Ficha de libro
Río Fugitivo
Río Fugitivo
Río Fugitivo mira la adolescencia como un territorio político, aunque lo haga desde la intimidad. La novela se sitúa en Cochabamba y entiende la ciudad como un mapa de señales: colegios, barrios, chismes, jerarquías, y esa sensación de crecer mientras el país se endurece por debajo. El protagonista vive la educación sentimental y literaria a la vez: aprende a leer el mundo y aprende, también, que toda lectura deja fuera algo importante.

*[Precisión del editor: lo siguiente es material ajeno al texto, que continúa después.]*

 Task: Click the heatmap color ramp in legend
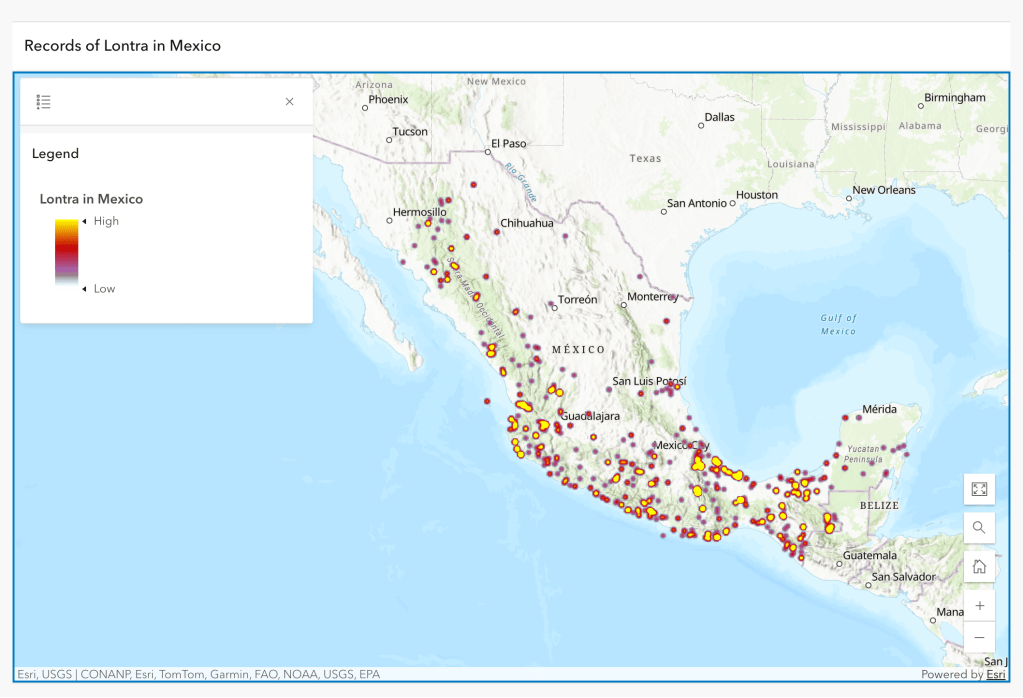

La premisa se sostiene sobre una tensión doble: la vida cotidiana que insiste en ser normal y un fondo de violencia, censura o miedo que se cuela por rendijas, como si la historia nacional fuera un ruido constante que nadie termina de nombrar. El conflicto real no es solo el paso a la adultez, sino la disputa por el sentido: quién cuenta la historia del barrio, quién decide qué se recuerda y qué se barre debajo de la alfombra.

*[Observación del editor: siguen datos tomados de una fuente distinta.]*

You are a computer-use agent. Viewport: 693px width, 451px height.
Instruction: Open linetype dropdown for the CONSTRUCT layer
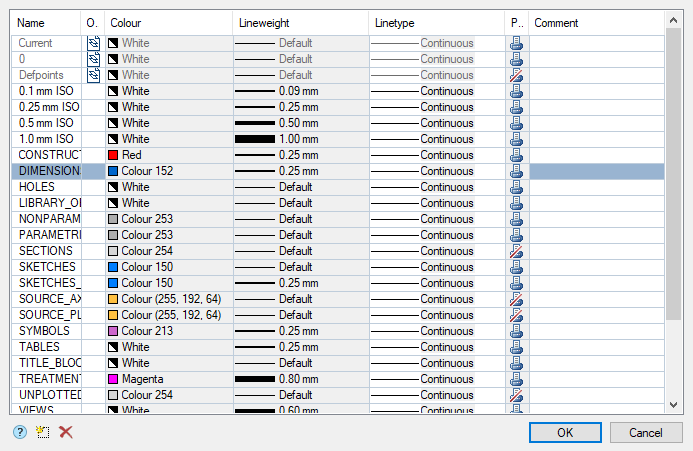[x=436, y=155]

Paz Soldán trabaja con una prosa clara, de ritmo ágil, donde la nostalgia nunca se vuelve postal: cada escena está atravesada por la sospecha de que la memoria embellece para sobrevivir. La novela también dialoga con la idea de autor: cómo la escritura aparece como salida, pero a la vez como mentira necesaria, un modo de fabricar coherencia cuando la realidad es fragmentaria. Dentro de la obra del escritor, Río Fugitivo ocupa un lugar clave porque condensa su mirada sobre Bolivia y, al mismo tiempo, anticipa su interés por sistemas de control, relatos oficiales y subjetividades en crisis. Es una novela de formación, sí, pero de formación de lector: sales entendiendo que crecer es aprender a desconfiar de las historias que más te consuelan.
Por qué embarcarte en este libro
Leerlo hoy funciona si quieres una novela que hable de juventud sin romantizarla, y de país sin convertirse en panfleto: aquí lo político se siente en los detalles. También es una lectura potente si te interesa cómo la memoria se vuelve relato y el relato, identidad.